I am writing an adapter to combine two APIs (one in C and another in C++).
If a function is called on the one API I need to pass the callers ID and the function's arguments to an adapter and call the according function with this information passed.
Now aparently they can not be mapped directly as one interface requires C++ compilation and the name mangling would screw the other so that is why I am using a set of adapters in the first place.
As the number of arguments varies, I looked up variadic functions and found the idea pretty useful, however I am operating on POD only and have to deal with structs, enums and a lot of different arguments per call, which might need to be put back into a struct before feeding it to the target function.
Every example I stumbled upon was far simpler and involved mostly arithmetic operations like summing stuff up , finding largest numbers or printing.
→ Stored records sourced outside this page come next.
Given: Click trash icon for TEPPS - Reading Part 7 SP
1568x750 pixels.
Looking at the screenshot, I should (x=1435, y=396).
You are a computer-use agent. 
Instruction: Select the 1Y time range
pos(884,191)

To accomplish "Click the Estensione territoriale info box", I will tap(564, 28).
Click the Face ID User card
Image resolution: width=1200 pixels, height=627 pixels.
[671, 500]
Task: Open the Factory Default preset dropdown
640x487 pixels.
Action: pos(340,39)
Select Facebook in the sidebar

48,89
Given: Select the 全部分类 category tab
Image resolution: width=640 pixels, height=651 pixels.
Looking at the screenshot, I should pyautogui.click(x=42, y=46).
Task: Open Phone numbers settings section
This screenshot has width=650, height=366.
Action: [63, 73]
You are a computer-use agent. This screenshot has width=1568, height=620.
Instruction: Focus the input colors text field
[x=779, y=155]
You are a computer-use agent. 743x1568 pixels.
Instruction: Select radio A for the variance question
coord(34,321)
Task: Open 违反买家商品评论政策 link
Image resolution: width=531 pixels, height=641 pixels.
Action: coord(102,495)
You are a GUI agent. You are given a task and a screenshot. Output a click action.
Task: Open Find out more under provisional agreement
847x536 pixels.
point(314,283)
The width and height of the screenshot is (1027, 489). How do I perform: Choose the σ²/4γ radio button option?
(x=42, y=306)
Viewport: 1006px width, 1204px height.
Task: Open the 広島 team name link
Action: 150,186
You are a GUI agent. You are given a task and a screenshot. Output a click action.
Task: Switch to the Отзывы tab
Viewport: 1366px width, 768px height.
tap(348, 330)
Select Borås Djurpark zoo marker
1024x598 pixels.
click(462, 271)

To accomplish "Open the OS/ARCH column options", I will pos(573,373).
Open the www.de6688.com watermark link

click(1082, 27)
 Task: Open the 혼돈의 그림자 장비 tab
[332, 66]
Mostly done with for loops on the var_list.
Maybe I got stuck on the idea and it won't work at all, but I am just curious...
Say I wanted to assign the arguments from the list to my target functions parameters (the order of the arguments passed is the correct one), what would be a good way?
BOOL Some_Function(
/* in */ CallerId *pObjectId,
/* in */ someDataType argument1 )
{
BOOL ret = Adapter_Call(pFunction, pObjectId, argument1);
return ret;
}
and so once I made it to the right adapter I want to do
BOOL Adapter_Call(*pFunction, *pObjectId, argument1, ...)
{
va_list args;
va_start(args, argument1);
/*go over list and do `var_list[i] = pFunctionArgList[i]` which is
of whatever type so I can use it as input for my function */
va_end(args);
pObjectId.pFunction(arg1,...,argn);
}
Can I access the input parameters of a function to perform assignments like this?
Has anyone done something like this before? Is there a conceptual mistake in my thinking?
All I found on the net was this, http://www.drdobbs.com/cpp/extracting-function-parameter-and-return/240000586but due to the use of templates I am not sure if it wouldn't create another problem and so in the end implementing an adapter for each and every single functioncall may be simpler to do.
A SO search only returned this: Dynamic function calls at runtime (va_list)
First, you should heed Kerrek's advice about extern "C". This is C++'s mechanism for giving an identifier C linkage, meaning that the name won't be mangled by the C++ compiler.
Sometimes, and adapter still needs to be written for a C++ interface, because it manipulates objects that do not map to a C POD. So, the adapter gives the C interface a POD or opaque pointer type to manipulate, but the implementation of that interface converts that into an C++ object or reference and then calls the C++ interface. For example, suppose you wanted to provide a C interface for C++ std::map<int, void *>, you would have a common header file in C and C++ that would contain:
#ifdef __cplusplus
extern "C" {
#endif
struct c_map_int_ptr;
// ...
// return -1 on failure, otherwise 0, and *data is populated with result
int c_map_int_ptr_find (struct c_map_int_ptr *, int key, void **data);
#ifdef __cplusplus
}
#endif
Then, the C++ code could implement the function like:
typedef std::map<int, void *> map_int_ptr;
int c_map_int_ptr_find (struct c_map_int_ptr *cmap, int key, void **data) {
map_int_ptr &map = *static_cast<map_int_ptr *>(cmap);
map_int_ptr::iterator i = map.find(key);
if (i != map.end()) {
*data = i->second;
return 0;
}
return -1;
}
Thus, there is no need to pass the arguments passed via the C interface through a variable argument adapter. And so, there is no need for the C++ code to tease out the arguments from a variable argument list. The C code calls directly into the C++ code, which knows what to do with the arguments.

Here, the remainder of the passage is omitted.